The Western and Northern Cape were in the throws of a heat wave yesterday, with the capital of the Klein Karoo – Oudtshoorn – registering 43C. Our kitchen, at 29C seemed cool compared to the 39 outside.
The consequence of the hot day was a convection thunder storm building up over the Swartberg. By late afternoon, black clouds ruled the sky to the north of us. The storms to the north normally pass us by on their tract eastwards over the country. This one was so big, we caught the edge of it.
As the sun disappeared westwards, I ventured outside to capture some shots of the regular lightning bolts coupled with the clouds glowing red from the reflected fires of a setting sun.
As the last daylight was washed from the sky, the storm edged ever closer, the lightning ever closer, distant rumblings of thunder ever closer – but the constant booming made it impossible to count seconds between strikes and thunder – the classic way to estimate storm distance. The first drops of rain fell, and we retreated inside.
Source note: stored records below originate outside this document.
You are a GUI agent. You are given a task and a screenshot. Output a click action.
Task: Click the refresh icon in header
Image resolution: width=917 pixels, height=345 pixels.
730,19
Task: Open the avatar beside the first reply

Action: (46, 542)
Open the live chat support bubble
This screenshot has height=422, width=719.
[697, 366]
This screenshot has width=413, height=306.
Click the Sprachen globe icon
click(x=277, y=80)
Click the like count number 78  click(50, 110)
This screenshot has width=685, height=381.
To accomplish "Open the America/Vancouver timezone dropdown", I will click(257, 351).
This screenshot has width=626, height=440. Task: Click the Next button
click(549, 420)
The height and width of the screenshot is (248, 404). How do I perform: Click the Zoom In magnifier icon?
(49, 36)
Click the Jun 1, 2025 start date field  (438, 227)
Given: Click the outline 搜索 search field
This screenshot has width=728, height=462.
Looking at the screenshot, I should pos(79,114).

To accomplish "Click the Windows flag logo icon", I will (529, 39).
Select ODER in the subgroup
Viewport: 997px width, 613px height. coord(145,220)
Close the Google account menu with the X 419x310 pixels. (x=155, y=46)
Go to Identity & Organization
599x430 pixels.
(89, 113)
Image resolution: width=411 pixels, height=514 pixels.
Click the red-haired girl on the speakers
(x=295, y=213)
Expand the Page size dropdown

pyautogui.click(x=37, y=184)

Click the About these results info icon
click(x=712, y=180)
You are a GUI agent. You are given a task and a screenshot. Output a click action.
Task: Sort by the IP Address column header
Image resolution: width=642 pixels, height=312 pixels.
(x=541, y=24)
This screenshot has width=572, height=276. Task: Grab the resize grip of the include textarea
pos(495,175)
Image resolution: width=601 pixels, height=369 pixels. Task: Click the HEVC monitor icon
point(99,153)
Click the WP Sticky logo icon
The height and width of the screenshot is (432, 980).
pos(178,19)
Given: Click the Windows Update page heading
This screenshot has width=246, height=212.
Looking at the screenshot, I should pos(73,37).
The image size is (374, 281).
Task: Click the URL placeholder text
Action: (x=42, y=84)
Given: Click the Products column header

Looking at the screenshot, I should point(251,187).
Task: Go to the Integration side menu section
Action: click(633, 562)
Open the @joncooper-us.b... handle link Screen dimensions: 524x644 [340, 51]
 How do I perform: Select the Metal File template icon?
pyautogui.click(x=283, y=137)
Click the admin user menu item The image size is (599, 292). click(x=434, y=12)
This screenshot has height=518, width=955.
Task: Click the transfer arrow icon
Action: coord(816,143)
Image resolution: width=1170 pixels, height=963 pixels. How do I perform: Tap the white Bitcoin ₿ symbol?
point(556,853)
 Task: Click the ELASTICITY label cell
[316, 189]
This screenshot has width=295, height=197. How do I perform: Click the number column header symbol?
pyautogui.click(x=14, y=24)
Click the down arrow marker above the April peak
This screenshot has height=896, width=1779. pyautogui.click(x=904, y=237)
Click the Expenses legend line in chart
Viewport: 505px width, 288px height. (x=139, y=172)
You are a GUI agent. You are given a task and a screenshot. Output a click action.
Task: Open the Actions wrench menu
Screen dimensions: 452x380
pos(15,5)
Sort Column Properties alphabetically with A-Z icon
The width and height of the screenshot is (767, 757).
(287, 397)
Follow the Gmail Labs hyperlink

By 8pm there were lightning strikes going on at a rate of at least one per second. It was light as much as it was dark. There was no single clash of thunder... the thunder was just a background concert, demons at the instruments of a discordent The Ride of the Valkyries – that classic Richard Wagner symphony. The occasional strike overhead would ring out like a rifle shot.
But it was the shapes and forms of the lightning that had Anja and I glued to the window. Streaks of jagged light were shooting from one side of the hillside to the other as though Thor and Zeus had decided now was the time for the final showdown, the battle to decide who was to reign as Lord of the Thunder Gods. Over the course of the next hour the battle raged further eastwards, with no sign that a victory would be assured for one or the other.
And all of that brought just 4mm of rain.